Porque no puedo permitir que continúen paseándose por ahí esas mujeres, tantas mujeres

que tienen mi nombre y un ligero parecido, ligero, porque lo falaz de sus facciones se revela en

la imprecisión de sus facciones; esas mujeres llamadas como yo cojean del pie que no es, o no

cojean; son demasiado flacas, o demasiado altas; están demasiado pálidas o demasiado pecosas;

sus cabelleras rizadas no son del color adecuado, sino que a veces incluso el tono varía según

caminan, seguramente porque su cruel imaginador me ha olvidado un poco más.
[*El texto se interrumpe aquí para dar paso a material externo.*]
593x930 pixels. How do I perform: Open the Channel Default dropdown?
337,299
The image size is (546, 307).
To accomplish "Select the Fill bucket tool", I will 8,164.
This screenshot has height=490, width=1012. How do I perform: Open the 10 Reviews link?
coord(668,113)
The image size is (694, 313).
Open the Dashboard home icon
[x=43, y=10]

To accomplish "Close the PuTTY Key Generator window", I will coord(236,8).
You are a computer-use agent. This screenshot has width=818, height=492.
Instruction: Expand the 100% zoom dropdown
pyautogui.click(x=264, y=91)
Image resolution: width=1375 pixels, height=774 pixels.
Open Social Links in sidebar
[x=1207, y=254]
Las he visto por ahí. Algunas, pobres, no hablan, y parecen mirar, ausentes, desde un punto

escondido y hacia un sitio remoto, como locas o autistas. Otras se relamen los labios como si les

faltara algo: claro, les falta mi lunar, que es mi orgullo, que es imposible que él no lo haya visto,

imposible pero no improbable, porque se sabe que los hombres no ven como vemos nosotras las

mujeres. Son atraídos a lo que ven sin saber qué es lo que han visto. Pueden concluir que

encuentran a una mujer atractiva, sensual, hermosa, pero no pueden decir por qué, qué parte del

rostro les parece más bonita, cuán gruesos son sus labios, o cuán largo y de qué color es su pelo.
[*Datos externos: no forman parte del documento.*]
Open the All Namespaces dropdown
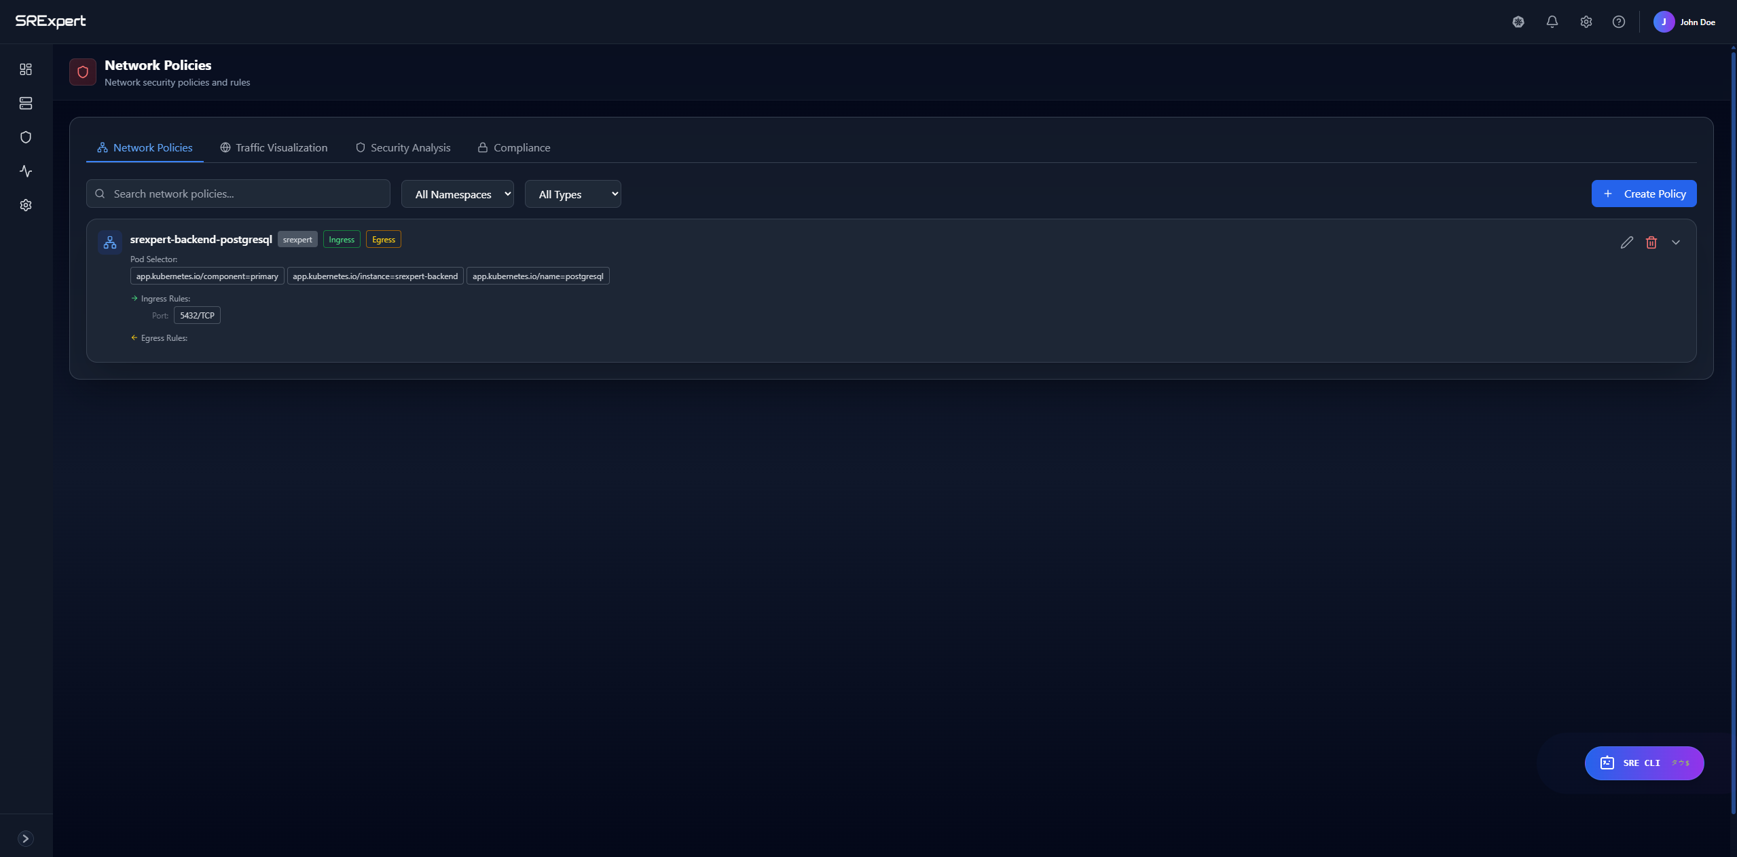Viewport: 1737px width, 857px height. (457, 194)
He visto a esas mujeres que deambulan por ahí, y que se parecen a mí en algo. Me fijo bien y sí,
se parecen en algo, pero no son. Se asoman a las ventanas de mi casa y llenan mi sala con sus

cuerpos a medio hacer. Me persiguen cuando salgo al supermercado, con gafas oscuras y un

pañuelo en la cabeza para evitar que la gente de la calle se vaya formando ideas equívocas de mi

persona. Les digo que tienen que desaparecer, que era mejor que no hubiesen sido creadas, ¡si no

existen! No tienen pasados ni futuros, se desdibujan y se vuelven borrosas en plena luz del día,

como si las atravesara una neblina, que es otro pequeño olvido. Me dan lástima, y me da rabia

saber que han sido ellos, mis amigos, mis amigas, mis amantes, que las han arrojado al mundo a

defenderse como puedan, incompletas, sin lunares, sin facciones particulares, sin medidas ni

colores definidos. Me persiguen a todas partes; no puedo salir de casa sin sentir su presencia, y

me preocupa que la gente en la calle las vea y las mantenga, las recree, dándoles más vida que es

a la vez menos, que es a la vez prolongar su agónica inexistencia. Por eso he decidido no salir,

trabajar desde mi computador portátil en casa, mandar a que me traigan la compra, y enviar por

correo electrónico este vídeo de mí que es lo único que no han podido poblar y ocupar con sus

rostros a medio hacer las mujeres, mis mujeres, estas mujeres que me acompañan, que se han

convertido, como era, sin embargo, lógico, en mis mejores, mis únicas amigas.